Sino-Forest, operating under Canadian court supervised restructuring, said Tuesday it believes that the deregistrations were improper under Chinese law.
"The company intends to take all steps necessary to collect receivables owing to it, and to enforce its rights against persons and entities responsible for the deregistrations," Sino-Forest said in a statement.
"In addition, as part of its efforts to collect receivables, the company is closely monitoring the registrations and status of its counterparties."
Meanwhile, of the $126.2 million owed to other BVI subsidiaries from certain Chinese and BVI corporate customers, approximately $63.8 million is owed by six Chinese corporate customers that have been deregistered.
One of these six companies also is one of the three authorized intermediaries that deregistered.
Sino-Forest had used authorized intermediaries that acted as sales agents for the company in China as part of a complicated business model due to restrictions on foreign companies.
After the restrictions were relaxed, the company set up wholly foreign-owned enterprise subsidiaries in China.
As at March 30, a total of $79.6 million is also owed to wholly owned foreign enterprise subsidiaries of Sino-Forest.

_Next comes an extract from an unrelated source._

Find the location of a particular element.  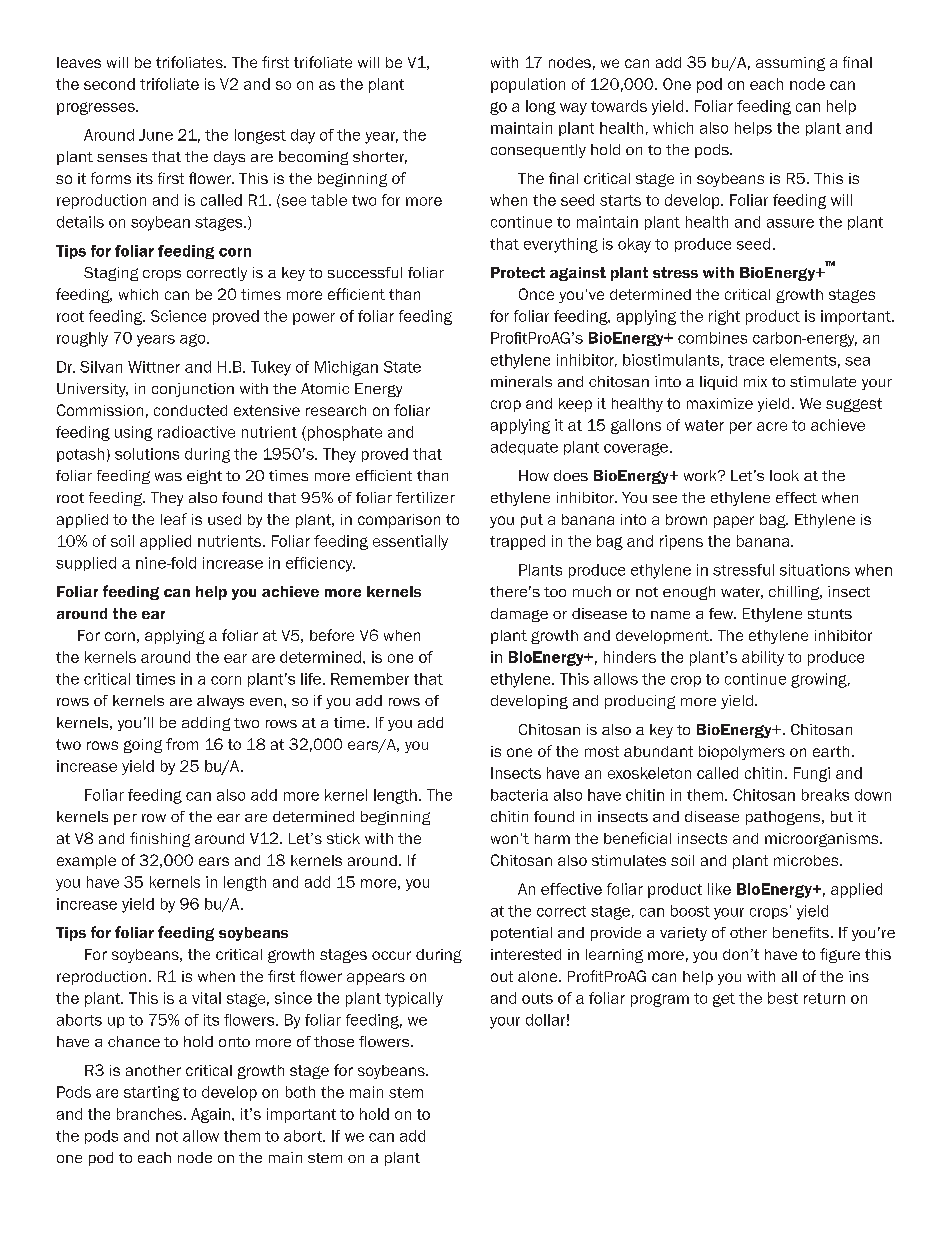

typically is located at coordinates (414, 999).
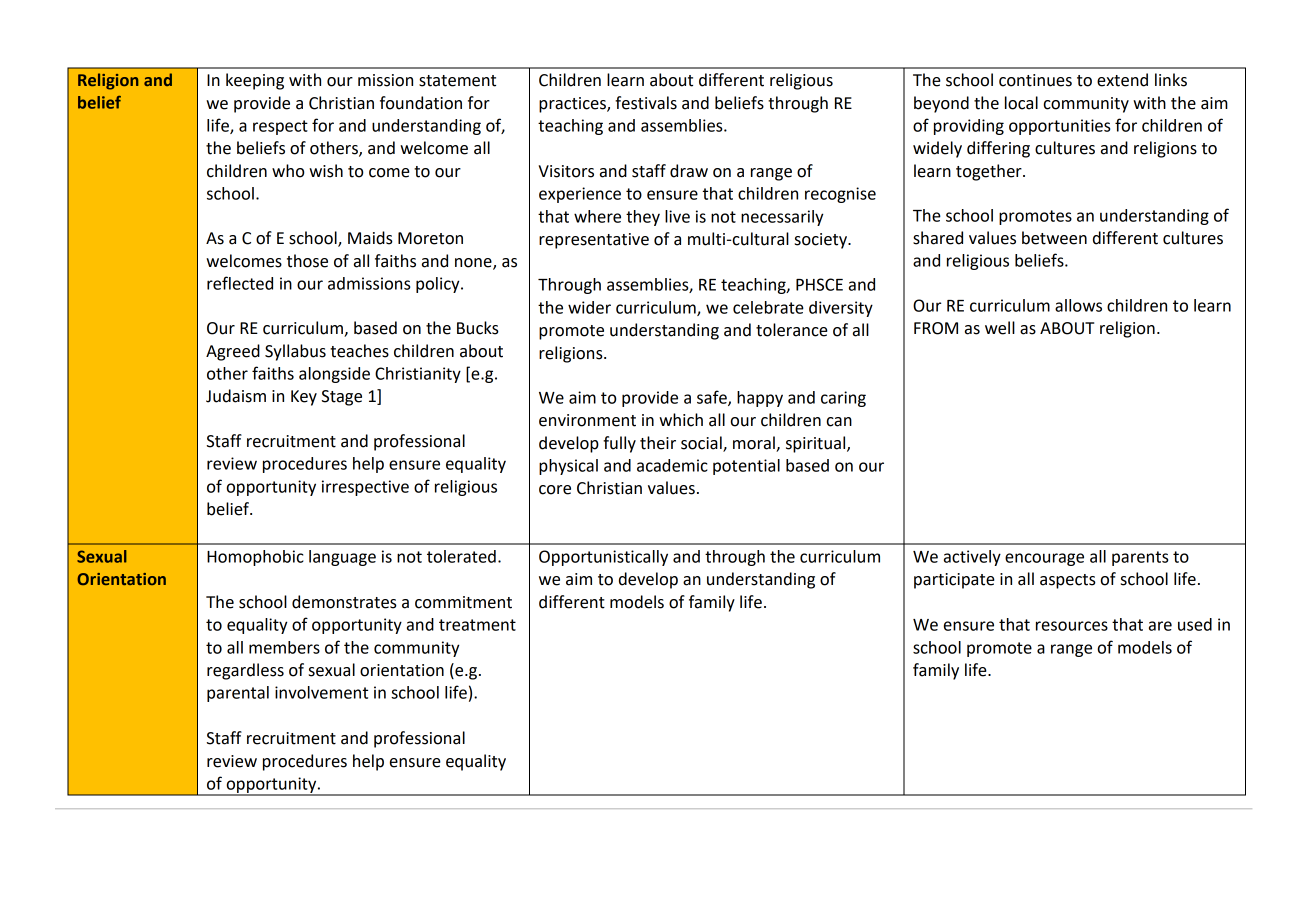  What do you see at coordinates (1021, 103) in the document?
I see `local` at bounding box center [1021, 103].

Once the most valuable forestry company on the Toronto Stock Exchange, Sino-Forest was accused of fraud last year by short seller Muddy Waters Research.
Sino-Forest and several former executives have since also been accused of lying to investors and attempting to mislead investigators by the Ontario Securities Commission.
In July, the company said that it was going ahead with a restructuring that will see its creditors acquire the company's assets.